Guide to writing an iflib driver - 0xffffffRabbit/NextBsd GitHub Wiki
-
#include <net/iflib.h>
-
#include “ifdi_if.h”
-
Add unit64_t paddr variable to transmit and receive ring respectively to store physical address
-
Recommend removing variables that iflib provides - next_avail_desc, next_to_clean, next_to_refresh, num_desc, buf ring, dma & lock related variables
-
Separate the driver queue struct that is an interrupt container for the associated tx and rx ring into 2 separate structures. The receive queue should contain a struct if_irq for interrupts.
-
Adapter structure should contain if_ctx_t & if_softc_ctx_t variables and a struct if_irq.
-
Change struct task to struct grouptask
-
Remove struct task link_task - Handled by iflib
-
Create the PCI DEVICE ID Table – This table is used by probe to select devices to load. Each entry contains your PCI IDs and device strings using the format: PVID($Vendor_Id, $Device_Id, $Subvendor_Id, “$String_Index”) with PVID_END as the last entry.
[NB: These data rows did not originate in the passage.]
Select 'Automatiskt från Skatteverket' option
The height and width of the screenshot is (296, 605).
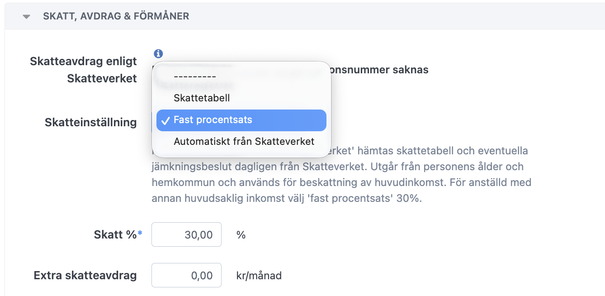coord(244,141)
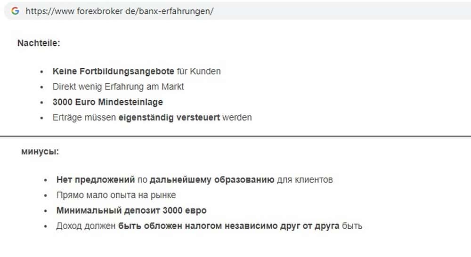This screenshot has width=471, height=257.
Task: Click the words "für Kunden"
Action: coord(199,72)
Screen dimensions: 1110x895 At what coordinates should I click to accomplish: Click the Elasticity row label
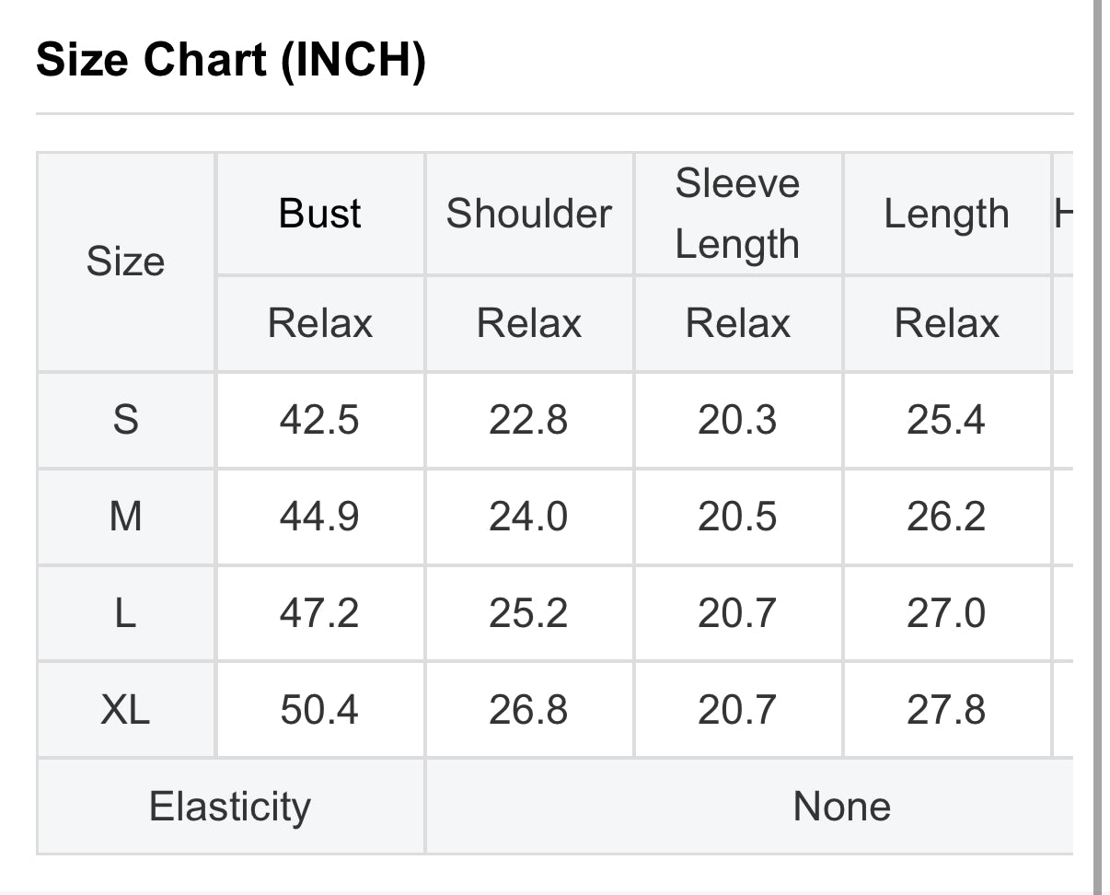pos(230,807)
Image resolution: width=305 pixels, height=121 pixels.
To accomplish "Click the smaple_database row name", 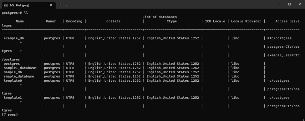I will 19,76.
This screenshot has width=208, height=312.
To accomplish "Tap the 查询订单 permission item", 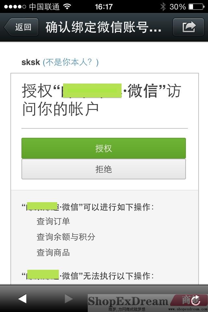I will click(x=53, y=221).
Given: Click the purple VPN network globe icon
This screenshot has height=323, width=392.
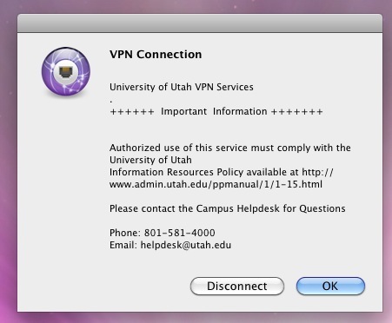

Troubleshooting: If your driver will not load re-check this section.
static pci_vendor_info_t my_vendor_info_array[] = { PVID(MY_VENDOR_ID, MY_DEVICE_ID_1, "MegaCorp(R) v1 Network Driver"), PVID(MY_VENDOR_ID, MY_DEVICE_ID_2, "MegaCorp(R) v2 Network Driver"), ... PVID_END }; -
Create Device Method Table - Maps standard device methods to iflib and custom driver functions. A developer will need to write a mandatory my_register_function to register a driver with the iflib framework. Note: If the driver is non-IOV then the my_register_function is the only function that needs to be written.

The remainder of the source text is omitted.